Pacte de trahison

Les 10 et 11 décembre prochains, l’ONU organisera une conférence mondiale sur les « migrations »: les représentants de 189 Etats sont convoqués pour « adopter un document de référence pour permettre des migrations sûres, ordonnées et régulières ».

Si le texte ne nous est pas encore connu dans son intégralité, le Secrétaire général de l’ONU en annonce clairement la couleur: il faut (et c’est obligatoire) « reconnaître et mettre en évidence les avantages des migrations, si souvent passés sous silence dans les débats publics » et, bien sûr, « tirer le meilleur parti des migrations, tout en éradiquant les exactions et les préjugés qui empoisonnent la vie d’une minorité de migrants ». Pour ceux qui n’auraient pas encore compris, « il convient donc pour les Etats de mettre en place davantage de voies de migration licites et de collaborer plus étroitement pour partager les avantages des migrations ».

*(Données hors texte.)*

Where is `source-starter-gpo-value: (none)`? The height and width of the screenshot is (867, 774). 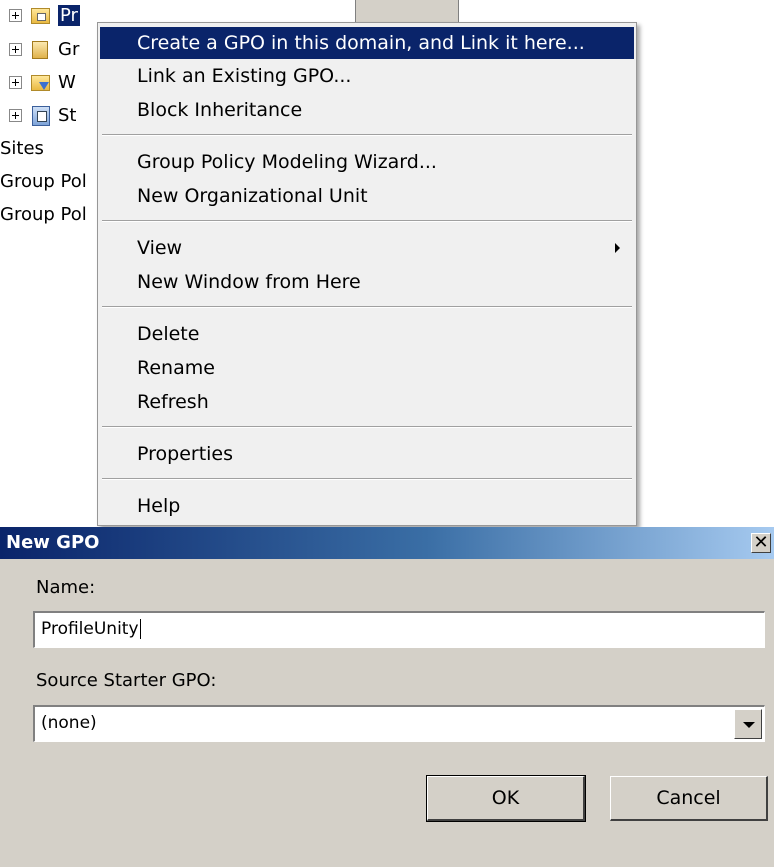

On pourrait résumer ce verbiage en trois mots: c’est un « haut les mains! » adressé aux nations occidentales. L’Occident qui, pour les mondialistes, incarne tout le péché du monde, est sommé d’accepter l’invasion migratoire.

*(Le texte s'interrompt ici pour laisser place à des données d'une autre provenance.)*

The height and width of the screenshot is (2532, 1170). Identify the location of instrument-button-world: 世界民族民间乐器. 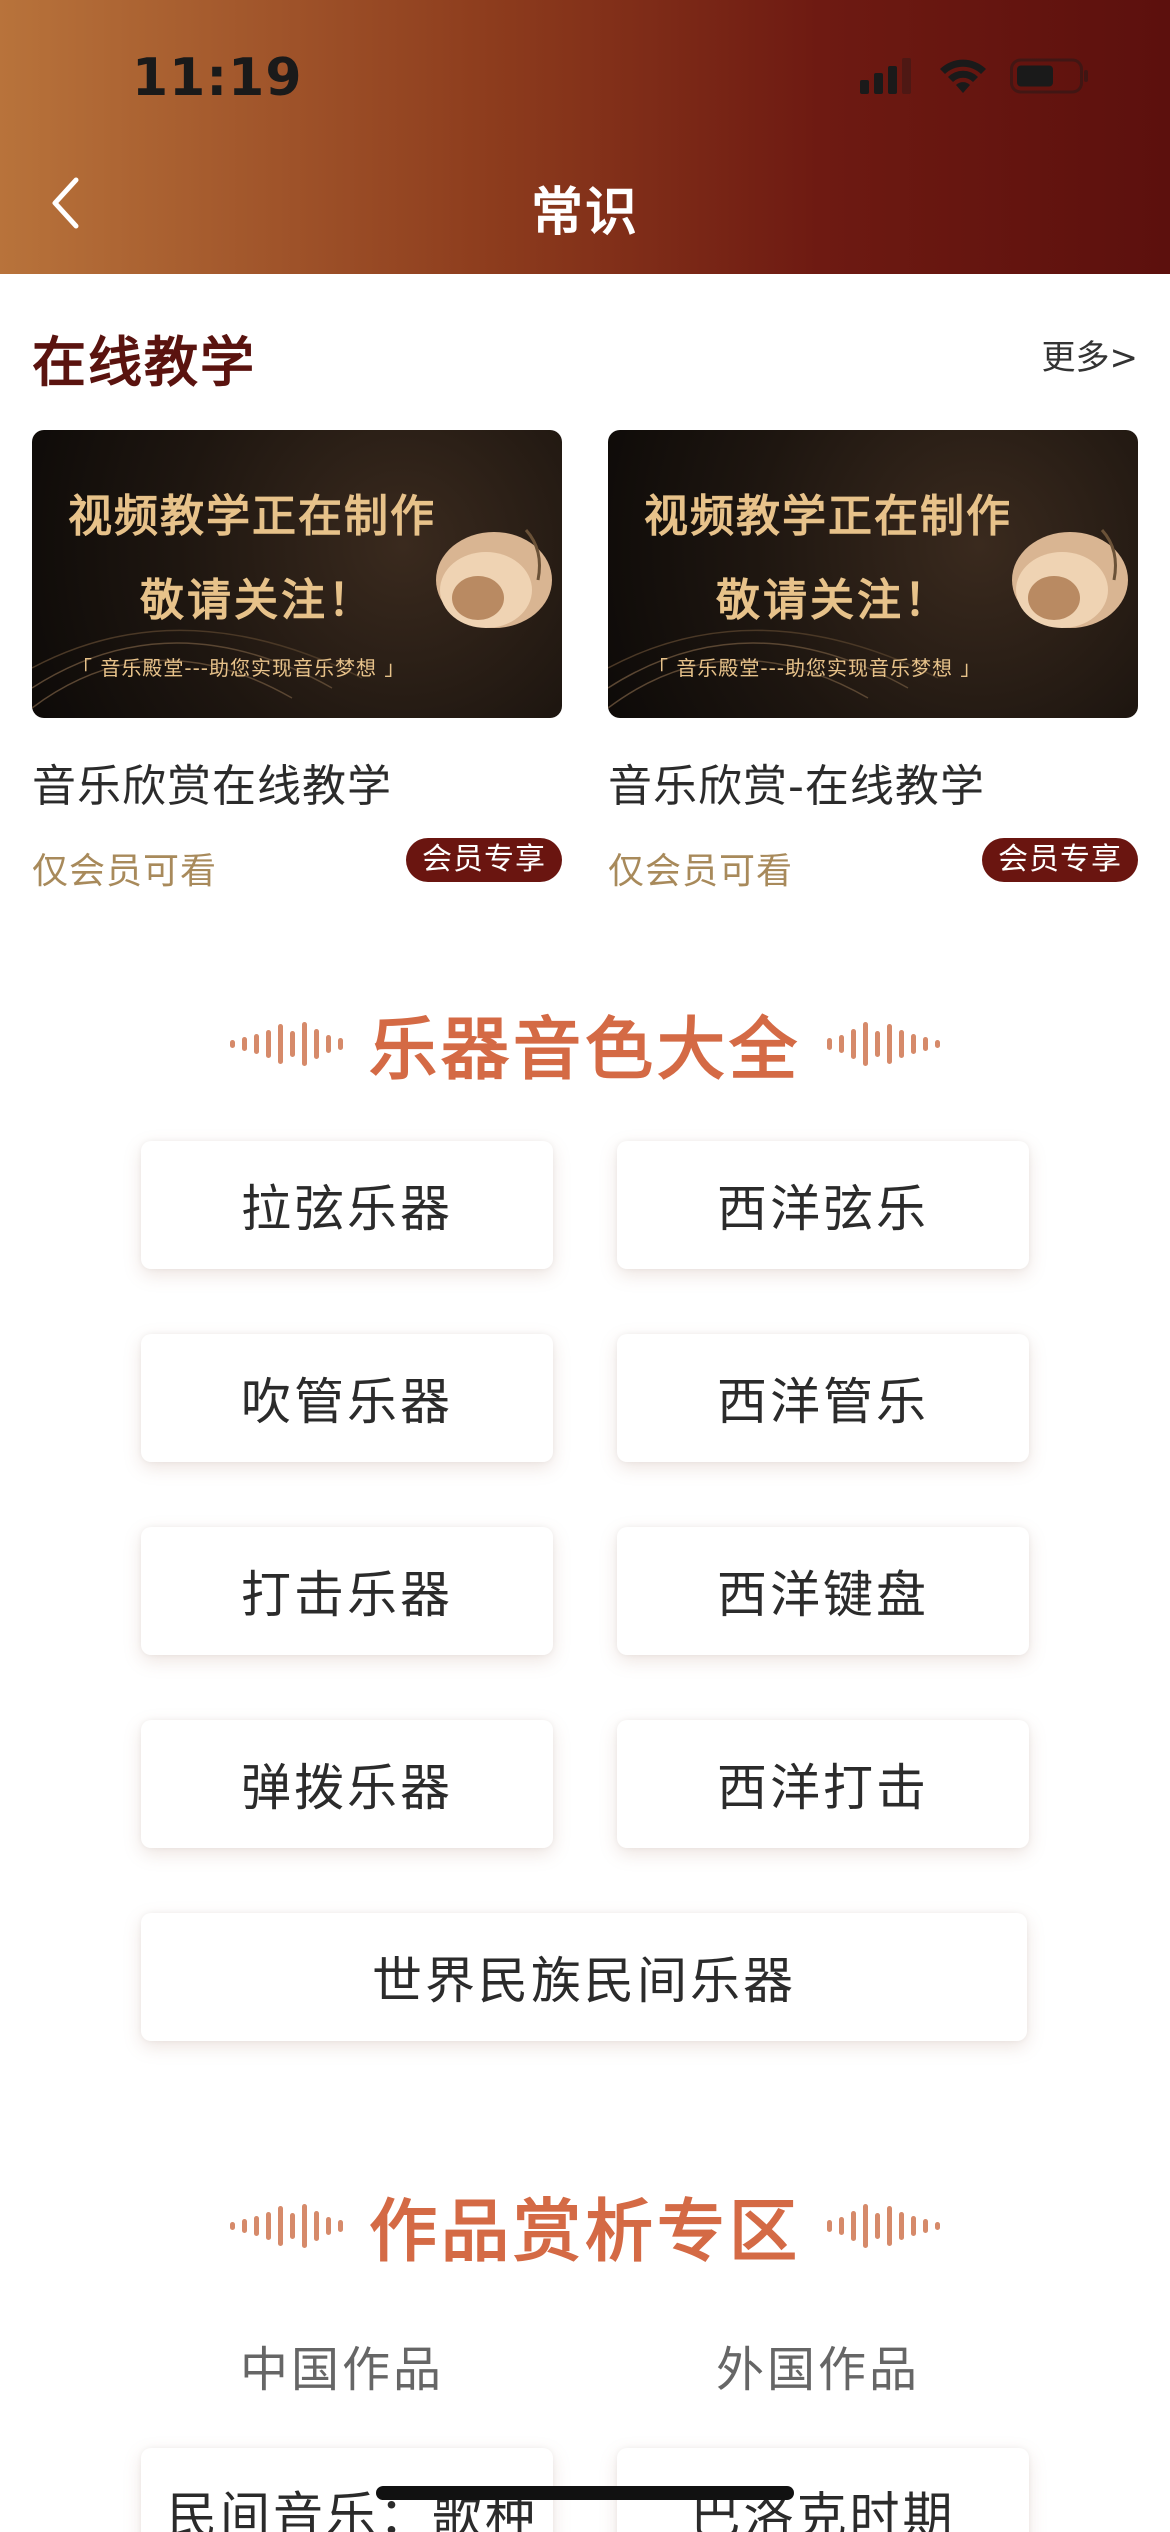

Pourtant, outre les USA, certaines nations d’Europe, comme la Pologne, la Hongrie et l’Autriche, ont relevé la tête. Et refusent le diktat mondialiste. La Suisse se joindrait-t-elle à la résistance? Ce n’est pas l’avis du Conseil fédéral, qui, le 10 octobre, a déjà annoncé qu’il signerait ce « pacte global », mais qu’il consulterait tout de même les Chambres. La question sera débattue le 6 décembre. En espérant que nos parlementaires ne soient pas tous dépourvus de conscience.